PS - Adjusting webRequest API for use in Public Sessions

extensions/browser/api/web_request/web_request_permissions.cc

 // Copyright (c) 2012 The Chromium Authors. All rights reserved.
 // Use of this source code is governed by a BSD-style license that can be
 // found in the LICENSE file.
 
 #include "extensions/browser/api/web_request/web_request_permissions.h"
 
 #include "base/strings/string_util.h"
 #include "base/strings/stringprintf.h"
+#include "chromeos/login/login_state.h"
 #include "content/public/browser/resource_request_info.h"
 #include "extensions/browser/extension_navigation_ui_data.h"
 #include "extensions/browser/guest_view/web_view/web_view_renderer_state.h"
 #include "extensions/browser/info_map.h"
 #include "extensions/common/constants.h"
 #include "extensions/common/extension.h"
 #include "extensions/common/extension_urls.h"
 #include "extensions/common/permissions/permissions_data.h"
 #include "net/url_request/url_request.h"
 #include "url/gurl.h"
@@ skipping 99 matching lines @@
     HostPermissionsCheck host_permissions_check) {
   // extension_info_map can be NULL in testing.
   if (!extension_info_map)
     return PermissionsData::ACCESS_ALLOWED;
 
   const extensions::Extension* extension =
       extension_info_map->extensions().GetByID(extension_id);
   if (!extension)
     return PermissionsData::ACCESS_DENIED;
 
+  // When we are in a Public Session, allow all URL's for webRequests initiated
+  // by a regular extension.
+#if defined(OS_CHROMEOS)
+  if (chromeos::LoginState::IsInitialized() &&
+      chromeos::LoginState::Get()->IsPublicSessionUser() &&
+      extension->is_extension()) {
+    CHECK(extensions::Manifest::IsPolicyLocation(extension->location()));

[Andrew T Wilson (Slow), 2016/11/09 08:36:00]

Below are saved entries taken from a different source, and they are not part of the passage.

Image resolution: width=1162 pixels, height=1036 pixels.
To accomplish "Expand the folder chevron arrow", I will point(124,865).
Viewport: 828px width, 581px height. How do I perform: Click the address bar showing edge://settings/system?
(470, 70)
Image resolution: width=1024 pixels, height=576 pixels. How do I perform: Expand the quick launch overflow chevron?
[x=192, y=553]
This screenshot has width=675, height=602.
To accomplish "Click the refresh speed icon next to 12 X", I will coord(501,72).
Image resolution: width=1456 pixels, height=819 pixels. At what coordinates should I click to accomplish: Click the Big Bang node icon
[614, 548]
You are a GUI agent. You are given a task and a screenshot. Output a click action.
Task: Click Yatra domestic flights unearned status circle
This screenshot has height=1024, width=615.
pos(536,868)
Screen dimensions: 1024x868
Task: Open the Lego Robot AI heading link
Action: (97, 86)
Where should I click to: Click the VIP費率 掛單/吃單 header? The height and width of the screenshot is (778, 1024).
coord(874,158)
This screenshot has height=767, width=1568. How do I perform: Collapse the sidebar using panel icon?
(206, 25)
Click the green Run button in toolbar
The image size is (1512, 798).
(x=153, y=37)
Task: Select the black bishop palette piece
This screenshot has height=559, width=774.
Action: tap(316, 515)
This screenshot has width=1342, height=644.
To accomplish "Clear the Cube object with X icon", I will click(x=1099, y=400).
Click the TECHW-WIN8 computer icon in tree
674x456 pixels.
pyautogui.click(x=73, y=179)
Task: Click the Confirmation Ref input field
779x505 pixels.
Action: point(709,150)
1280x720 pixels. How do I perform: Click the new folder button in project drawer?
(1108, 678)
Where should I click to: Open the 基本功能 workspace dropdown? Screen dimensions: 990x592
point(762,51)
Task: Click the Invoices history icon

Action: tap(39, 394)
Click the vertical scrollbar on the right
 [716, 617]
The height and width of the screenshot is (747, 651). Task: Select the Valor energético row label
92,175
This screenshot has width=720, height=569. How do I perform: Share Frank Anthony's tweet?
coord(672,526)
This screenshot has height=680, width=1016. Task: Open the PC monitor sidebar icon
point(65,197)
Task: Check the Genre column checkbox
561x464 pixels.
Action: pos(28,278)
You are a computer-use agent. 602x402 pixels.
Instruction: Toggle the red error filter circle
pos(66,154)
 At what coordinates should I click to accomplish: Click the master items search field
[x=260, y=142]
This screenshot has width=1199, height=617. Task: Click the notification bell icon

Document what this check is verifying (i.e. if someone hits this check, explain
what has gone wrong).

[Ivan Šandrk, 2016/11/09 12:12:13]

Done.

+    return PermissionsData::ACCESS_ALLOWED;
+  }
+#endif
+
   // Check if this event crosses incognito boundaries when it shouldn't.
   if (crosses_incognito && !extension_info_map->CanCrossIncognito(extension))
     return PermissionsData::ACCESS_DENIED;
 
   PermissionsData::AccessType access = PermissionsData::ACCESS_DENIED;
   switch (host_permissions_check) {
     case DO_NOT_CHECK_HOST:
       access = PermissionsData::ACCESS_ALLOWED;
       break;
     case REQUIRE_HOST_PERMISSION:
       // about: URLs are not covered in host permissions, but are allowed
       // anyway.
       if (url.SchemeIs(url::kAboutScheme) ||
           url::IsSameOriginWith(url, extension->url())) {
         access = PermissionsData::ACCESS_ALLOWED;
         break;
       }
       access = extension->permissions_data()->GetPageAccess(extension, url,
                                                             tab_id, nullptr);
       break;
     case REQUIRE_ALL_URLS:
       if (extension->permissions_data()->HasEffectiveAccessToAllHosts())
         access = PermissionsData::ACCESS_ALLOWED;
       // else ACCESS_DENIED
       break;
   }
 
   return access;
 }